→ Work to complete
In the canal travel account, when was the church at Radford Semele gutted by fire?

→ Supplied passage
## BEGIN
Being just at the top of Cape Locks we would have to work through them as soon as we left and we realised that one thing we did have going for us was an excellent wi-fi signal, with a Rugby World Cup semi-final kicking off at nine o’clock in the morning. Watching TV at this time doesn’t feel quite right somehow. Under the circumstances, however, it seemed sensible to settle in and watch the match before setting out, by which time, hopefully, the rain would have eased off. As we all know, it was a fantastic performance from a side that had clearly reached the top of its game at exactly the right time to see off the All Blacks 19-7. This would surely have been more but for some dodgy video replay second guessing and a couple of missed kicks. Even then if we had not messed about with the lineout at just the wrong time it would certainly have been a whitewash.
Not knowing then, as we know now, that England had peaked too soon and would offer a sad shambling failure in the final a week later, we could bask in the warm glow of an unexpected victory for a few days. Just as well as, at the end of the match, the rain was undiminished and we needed all the warmth we could get as we headed down through the locks. Thankfully, there were only these two locks for the day and by the time we had reached Tesco Warwick at the Emscote Road Bridge the rain had at last stopped for a while, allowing us to moor up and do a last bit of shopping.
The Curse of the “Harry Hudson”
Our idle fellow travellers of the day before will have had to get up early and move on, whatever the weather, as their boat was due back at Kate Boats in Warwick early on Saturday morning. The turnaround must have been very swift as we were just about to finish lunch and cast off again when round the sharp left-hander under Bridge 46 came a very long narrowboat which pulled over and attempted to tie up behind us on the part of the off side bank intended to provide a buffer and a passing place for boats negotiating the tight, hidden bend.
We didn’t think too much of it and carried on down through Leamington Spa, now almost as familiar to us from the land as from the water. we got to Radford Semele in renewed afternoon drizzle by about half past three. This is a lovely spot in the summer with the canal sitting above a nature reserve, the River Leam running through that to the North and a fine, old church dominating the high ground opposite, to the South. The church looks as if it has stood there undisturbed for centuries and, indeed, parts of it date back to the eleventh century and Domesday. It turns out, however, that the whole thing was completely gutted by fire at Easter in 2008. The current building was restored and re-opened in 2013, looking much the same as it always had outside but with a considerably updated interior.
Sunday morning was quite the contrast. Temperatures dropped to 2°C overnight with a thick frost over the whole boat but the sun rose in a clear blue sky and stayed with us all day. The frost soon melted away and with a busy ten locks to get through over the next four miles the exercise was bound to warm us up.
We got up through Radford Bottom and the first two Fosse Locks and passed the “Harry Hudson” again, moored at a water point. As they were just about to reel in their hose, we said we would wait for them at the next lock. There was a lot more traffic around today. Some of it might be due to people who had been stuck indoors for days taking advantage of the weather but a good deal of it was going West, coming towards us. It mainly consisted of boats hired from bases at Stockton and Napton, which had presumably picked up their boats either on the Friday afternoon or Saturday morning and were out for the half term week.
## END
→ Material provided
## BEGIN
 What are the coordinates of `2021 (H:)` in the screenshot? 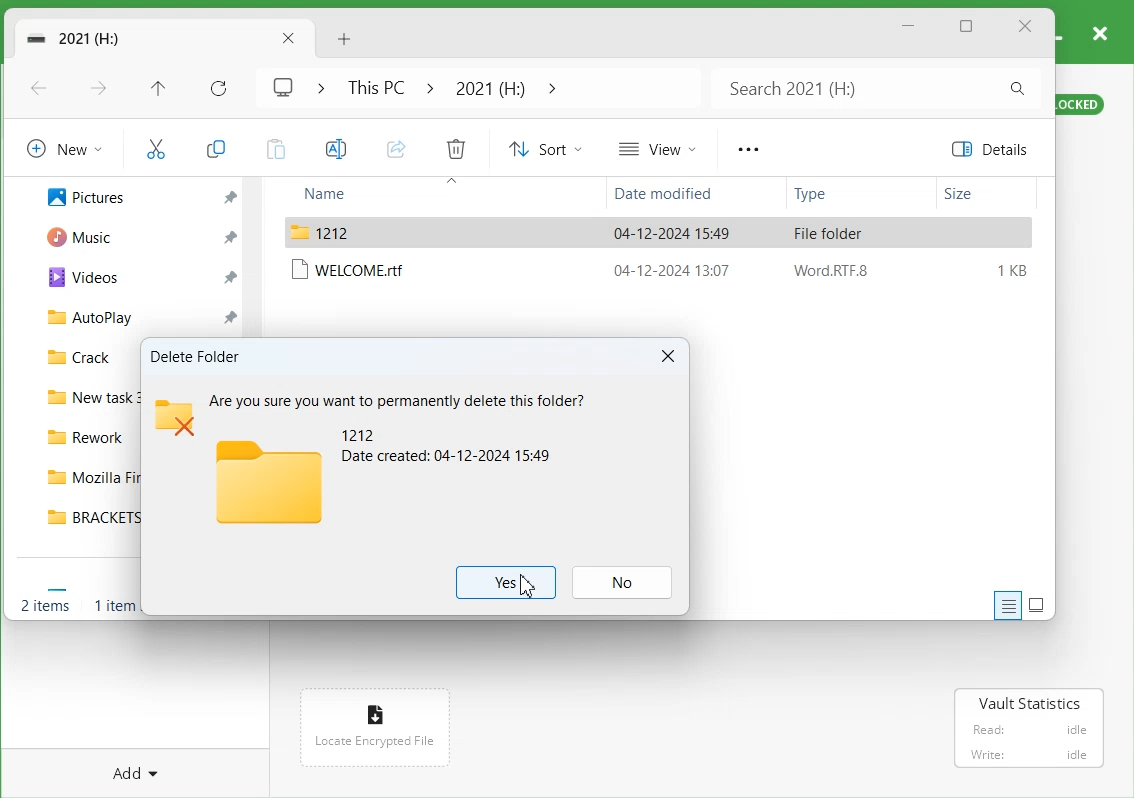 It's located at (489, 87).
## END
→ Exercise output
At Easter in 2008.